Would you transcribe the entries below, beginning at the line with "Save the page to Pocket" and ending after the line with "This screenshot has", exactly, with no picture and nothing more?

== DATA FOR PROCESSING ==

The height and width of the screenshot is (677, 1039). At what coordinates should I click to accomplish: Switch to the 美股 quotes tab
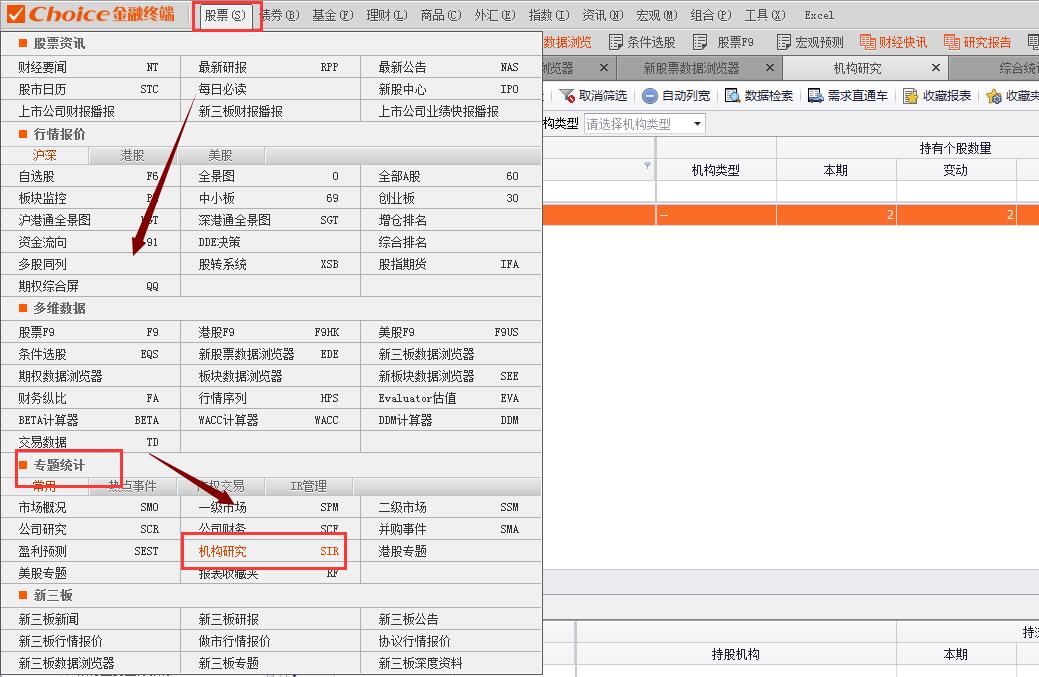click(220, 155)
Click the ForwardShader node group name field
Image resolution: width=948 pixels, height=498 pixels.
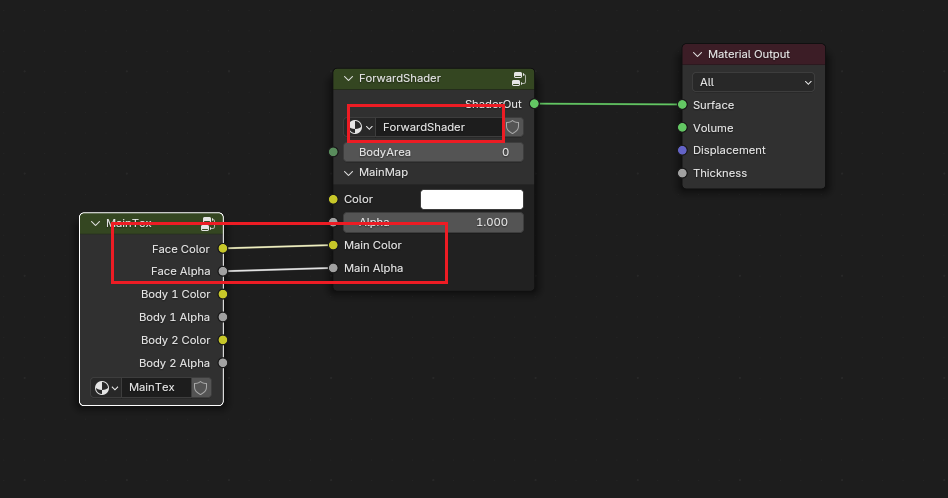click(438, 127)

===
== DATA FOR PROCESSING ==

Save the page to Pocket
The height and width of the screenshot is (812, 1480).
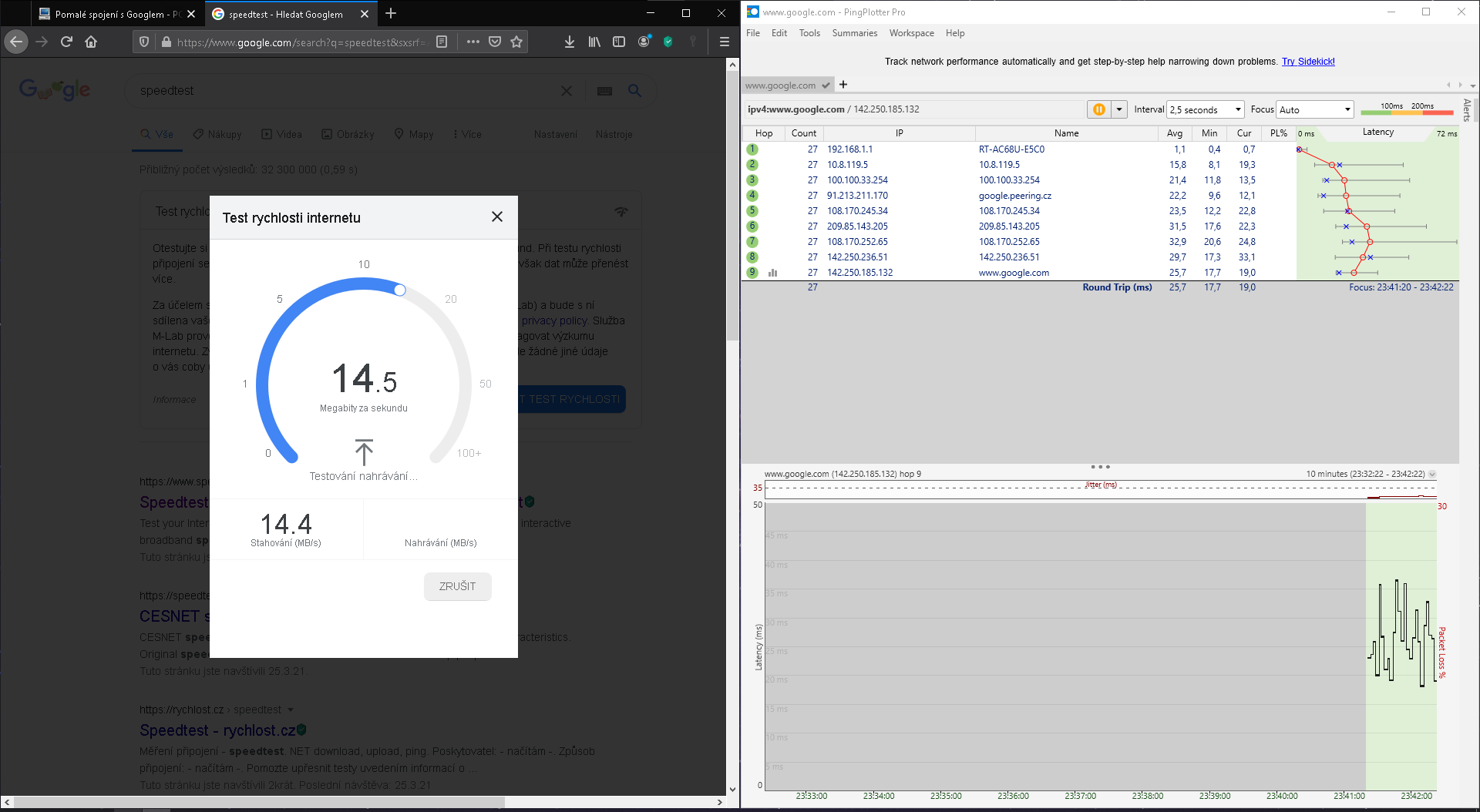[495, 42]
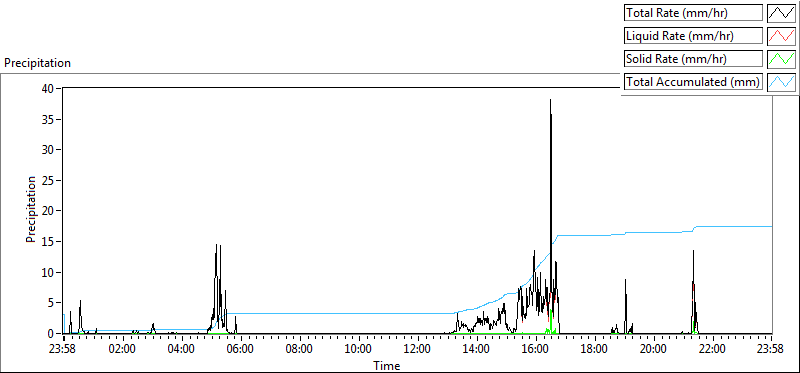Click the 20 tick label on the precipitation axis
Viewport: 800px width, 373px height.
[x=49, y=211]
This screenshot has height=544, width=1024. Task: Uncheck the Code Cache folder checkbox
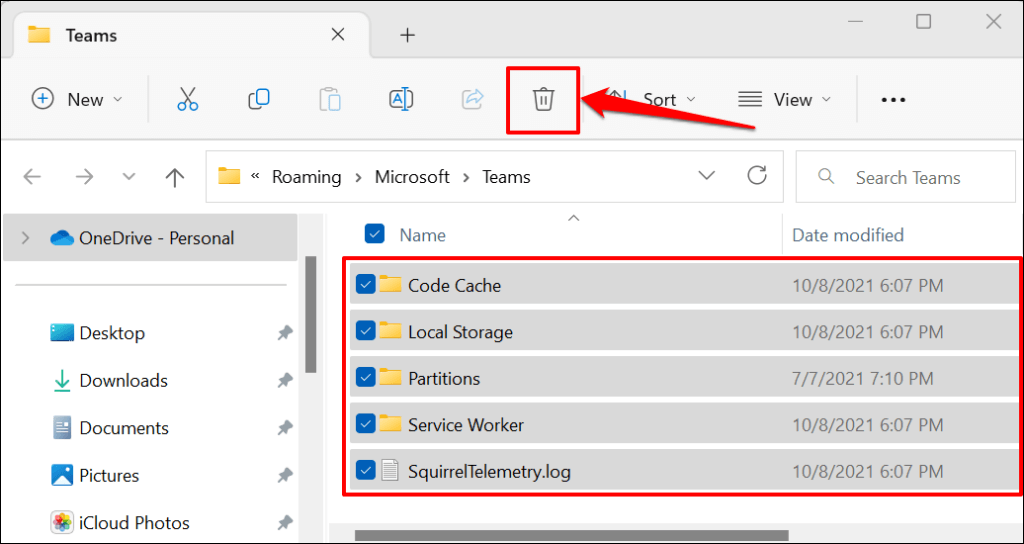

===
== DATA FOR PROCESSING ==

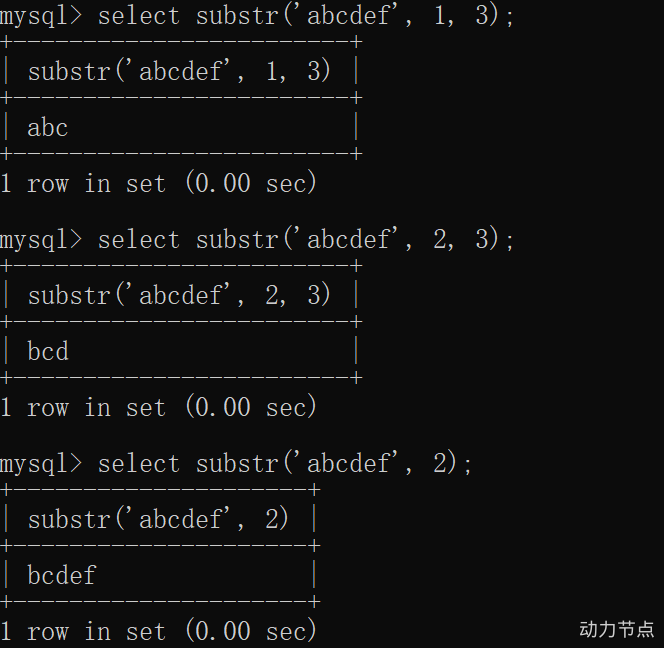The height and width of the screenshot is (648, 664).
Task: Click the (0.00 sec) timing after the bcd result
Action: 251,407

===

- **EXERCISE OUTPUT**:
Save the page to Pocket
The height and width of the screenshot is (812, 1480).
[495, 42]
Click the 20 tick label on the precipitation axis
Viewport: 800px width, 373px height.
[x=49, y=211]
This screenshot has height=544, width=1024. Task: Uncheck the Code Cache folder checkbox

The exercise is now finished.